__STATED GOAL A__
Rewrite the paragraph of the USP Pollock text that begins "The United States Penitentiary, Pollock" as a short list, keeping its main facts.

**** TEXT EXTRACT ****

The United States Penitentiary, Pollock (USP Pollock) is a high-security United States federal prison for male inmates in unincorporated Grant Parish, Louisiana. It is part of the Pollock Federal Correctional Complex (FCC Pollock) and operated by the Federal Bureau of Prisons, a division of the United States Department of Justice. The facility also has an adjacent satellite prison camp for minimum-security male offenders.

FCC Pollock is located in central Louisiana, approximately 15 miles north of Alexandria.

**** DATA SHOWN ****

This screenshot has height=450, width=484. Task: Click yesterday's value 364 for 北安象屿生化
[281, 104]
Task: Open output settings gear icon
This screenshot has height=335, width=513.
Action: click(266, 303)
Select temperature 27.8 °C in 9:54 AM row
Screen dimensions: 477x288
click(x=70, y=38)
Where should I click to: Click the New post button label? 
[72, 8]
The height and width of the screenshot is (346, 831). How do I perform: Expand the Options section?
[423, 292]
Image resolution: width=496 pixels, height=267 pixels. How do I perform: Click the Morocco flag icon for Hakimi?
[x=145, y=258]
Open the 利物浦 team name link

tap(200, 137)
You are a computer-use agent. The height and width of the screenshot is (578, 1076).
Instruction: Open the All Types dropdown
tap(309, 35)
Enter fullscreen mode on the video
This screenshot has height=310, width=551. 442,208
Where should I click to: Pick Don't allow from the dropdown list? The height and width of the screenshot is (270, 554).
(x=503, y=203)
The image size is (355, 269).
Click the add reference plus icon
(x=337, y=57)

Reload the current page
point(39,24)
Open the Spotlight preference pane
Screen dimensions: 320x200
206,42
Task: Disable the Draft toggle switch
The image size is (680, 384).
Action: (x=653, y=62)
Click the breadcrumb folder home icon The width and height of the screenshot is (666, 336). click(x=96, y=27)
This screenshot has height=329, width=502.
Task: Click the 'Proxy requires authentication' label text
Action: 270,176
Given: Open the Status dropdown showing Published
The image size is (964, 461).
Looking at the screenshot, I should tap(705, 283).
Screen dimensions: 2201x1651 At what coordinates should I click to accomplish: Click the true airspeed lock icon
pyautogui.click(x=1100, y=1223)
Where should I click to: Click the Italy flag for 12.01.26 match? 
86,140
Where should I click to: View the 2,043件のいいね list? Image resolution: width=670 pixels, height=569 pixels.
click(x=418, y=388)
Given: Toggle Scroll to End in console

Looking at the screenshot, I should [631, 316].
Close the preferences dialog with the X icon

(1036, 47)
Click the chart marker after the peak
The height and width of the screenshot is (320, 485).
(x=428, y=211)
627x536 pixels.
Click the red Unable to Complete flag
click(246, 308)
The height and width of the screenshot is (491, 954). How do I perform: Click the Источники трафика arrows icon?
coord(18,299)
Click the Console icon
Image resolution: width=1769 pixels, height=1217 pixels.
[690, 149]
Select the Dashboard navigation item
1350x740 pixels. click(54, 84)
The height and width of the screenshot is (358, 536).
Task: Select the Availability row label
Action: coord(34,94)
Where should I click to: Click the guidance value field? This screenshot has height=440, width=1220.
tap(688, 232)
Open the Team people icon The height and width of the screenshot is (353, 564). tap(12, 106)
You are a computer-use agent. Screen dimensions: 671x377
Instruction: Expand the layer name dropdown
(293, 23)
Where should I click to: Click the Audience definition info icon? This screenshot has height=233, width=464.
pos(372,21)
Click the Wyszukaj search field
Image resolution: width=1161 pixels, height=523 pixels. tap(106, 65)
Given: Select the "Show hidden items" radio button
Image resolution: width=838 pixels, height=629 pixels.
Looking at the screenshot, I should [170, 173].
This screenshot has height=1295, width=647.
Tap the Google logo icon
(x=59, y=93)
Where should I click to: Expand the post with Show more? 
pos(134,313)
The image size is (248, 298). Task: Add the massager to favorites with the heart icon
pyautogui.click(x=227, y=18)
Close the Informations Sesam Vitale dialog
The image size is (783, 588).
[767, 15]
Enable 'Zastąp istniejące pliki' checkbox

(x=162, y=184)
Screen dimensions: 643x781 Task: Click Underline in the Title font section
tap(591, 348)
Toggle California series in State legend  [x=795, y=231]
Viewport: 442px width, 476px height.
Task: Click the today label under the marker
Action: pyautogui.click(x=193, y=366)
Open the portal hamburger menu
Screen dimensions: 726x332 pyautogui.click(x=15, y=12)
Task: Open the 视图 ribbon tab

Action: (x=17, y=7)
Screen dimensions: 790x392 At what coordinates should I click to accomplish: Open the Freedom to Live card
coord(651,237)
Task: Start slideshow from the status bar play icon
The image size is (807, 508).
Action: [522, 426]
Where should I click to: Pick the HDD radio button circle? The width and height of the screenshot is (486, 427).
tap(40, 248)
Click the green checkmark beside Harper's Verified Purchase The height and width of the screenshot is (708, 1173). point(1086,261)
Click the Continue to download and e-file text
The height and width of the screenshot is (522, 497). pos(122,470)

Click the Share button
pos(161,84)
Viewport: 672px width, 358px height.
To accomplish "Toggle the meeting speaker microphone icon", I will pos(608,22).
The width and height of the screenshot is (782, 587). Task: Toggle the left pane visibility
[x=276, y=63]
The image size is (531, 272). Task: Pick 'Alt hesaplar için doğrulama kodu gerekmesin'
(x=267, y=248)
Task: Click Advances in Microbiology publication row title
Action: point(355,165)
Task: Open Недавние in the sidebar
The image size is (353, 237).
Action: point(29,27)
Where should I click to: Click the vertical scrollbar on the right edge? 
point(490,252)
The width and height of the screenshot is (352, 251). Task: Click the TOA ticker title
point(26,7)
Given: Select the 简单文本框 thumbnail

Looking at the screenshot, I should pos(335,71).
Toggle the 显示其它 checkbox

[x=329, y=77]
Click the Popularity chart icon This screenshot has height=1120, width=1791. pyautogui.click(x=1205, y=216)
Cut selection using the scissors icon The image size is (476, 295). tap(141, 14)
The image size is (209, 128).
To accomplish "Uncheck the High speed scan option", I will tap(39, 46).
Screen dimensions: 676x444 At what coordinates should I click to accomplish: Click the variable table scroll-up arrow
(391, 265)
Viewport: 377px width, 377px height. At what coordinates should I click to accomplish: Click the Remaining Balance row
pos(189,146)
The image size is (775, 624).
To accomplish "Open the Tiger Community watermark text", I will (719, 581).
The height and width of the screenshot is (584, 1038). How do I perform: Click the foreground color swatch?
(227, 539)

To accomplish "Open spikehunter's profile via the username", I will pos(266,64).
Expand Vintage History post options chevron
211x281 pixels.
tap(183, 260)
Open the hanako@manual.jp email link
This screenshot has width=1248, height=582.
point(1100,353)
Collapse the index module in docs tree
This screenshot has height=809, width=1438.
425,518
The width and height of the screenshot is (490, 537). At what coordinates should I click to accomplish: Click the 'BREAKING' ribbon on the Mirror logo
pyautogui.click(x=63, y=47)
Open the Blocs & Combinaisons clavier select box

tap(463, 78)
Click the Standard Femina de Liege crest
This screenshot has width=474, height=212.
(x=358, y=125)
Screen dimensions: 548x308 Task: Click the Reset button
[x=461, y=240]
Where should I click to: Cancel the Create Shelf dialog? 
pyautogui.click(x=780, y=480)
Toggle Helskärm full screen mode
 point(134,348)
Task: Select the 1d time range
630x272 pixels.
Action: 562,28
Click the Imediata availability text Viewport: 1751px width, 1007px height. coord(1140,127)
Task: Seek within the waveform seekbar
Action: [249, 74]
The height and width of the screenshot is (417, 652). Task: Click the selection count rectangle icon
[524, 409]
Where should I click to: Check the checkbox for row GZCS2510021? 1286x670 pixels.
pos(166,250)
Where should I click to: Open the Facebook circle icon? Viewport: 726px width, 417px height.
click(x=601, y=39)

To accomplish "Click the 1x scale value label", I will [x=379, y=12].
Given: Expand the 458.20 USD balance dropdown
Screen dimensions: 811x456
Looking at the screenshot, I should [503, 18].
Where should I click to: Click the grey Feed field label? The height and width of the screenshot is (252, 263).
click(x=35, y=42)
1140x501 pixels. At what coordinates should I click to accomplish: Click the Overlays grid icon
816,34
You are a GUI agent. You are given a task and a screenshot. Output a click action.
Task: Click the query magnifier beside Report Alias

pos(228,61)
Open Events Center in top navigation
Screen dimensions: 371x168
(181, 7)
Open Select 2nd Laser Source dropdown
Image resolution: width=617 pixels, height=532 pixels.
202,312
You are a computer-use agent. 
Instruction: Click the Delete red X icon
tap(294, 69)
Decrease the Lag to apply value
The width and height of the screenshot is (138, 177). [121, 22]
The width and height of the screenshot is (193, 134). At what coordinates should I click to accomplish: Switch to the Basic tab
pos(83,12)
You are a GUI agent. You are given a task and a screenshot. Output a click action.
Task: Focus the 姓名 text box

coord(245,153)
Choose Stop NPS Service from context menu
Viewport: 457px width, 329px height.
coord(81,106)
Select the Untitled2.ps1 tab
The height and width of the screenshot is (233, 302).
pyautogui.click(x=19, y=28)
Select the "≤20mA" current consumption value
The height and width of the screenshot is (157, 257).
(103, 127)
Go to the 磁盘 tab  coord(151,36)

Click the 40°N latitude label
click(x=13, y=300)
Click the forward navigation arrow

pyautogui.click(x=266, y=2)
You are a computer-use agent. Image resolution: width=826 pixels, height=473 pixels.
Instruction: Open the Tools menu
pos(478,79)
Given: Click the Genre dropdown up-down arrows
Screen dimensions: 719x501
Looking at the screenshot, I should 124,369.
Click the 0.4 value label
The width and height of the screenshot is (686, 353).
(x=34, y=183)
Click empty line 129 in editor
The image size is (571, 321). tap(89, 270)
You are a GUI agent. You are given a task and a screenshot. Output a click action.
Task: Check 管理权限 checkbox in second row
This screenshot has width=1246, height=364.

****

__STATED GOAL B__
Pick out every line of the entries that contains the string "pane", where case counts.

__PROBLEM SOLUTION A__
- USP Pollock is a high-security federal prison for male inmates.
- It is in unincorporated Grant Parish, Louisiana.
- It belongs to the Pollock Federal Correctional Complex (FCC Pollock).
- It is run by the Federal Bureau of Prisons, part of the U.S. Department of Justice.
- Next to it is a satellite prison camp for minimum-security male offenders.

__PROBLEM SOLUTION B__
Open the Spotlight preference pane
The width and height of the screenshot is (782, 587). Task: Toggle the left pane visibility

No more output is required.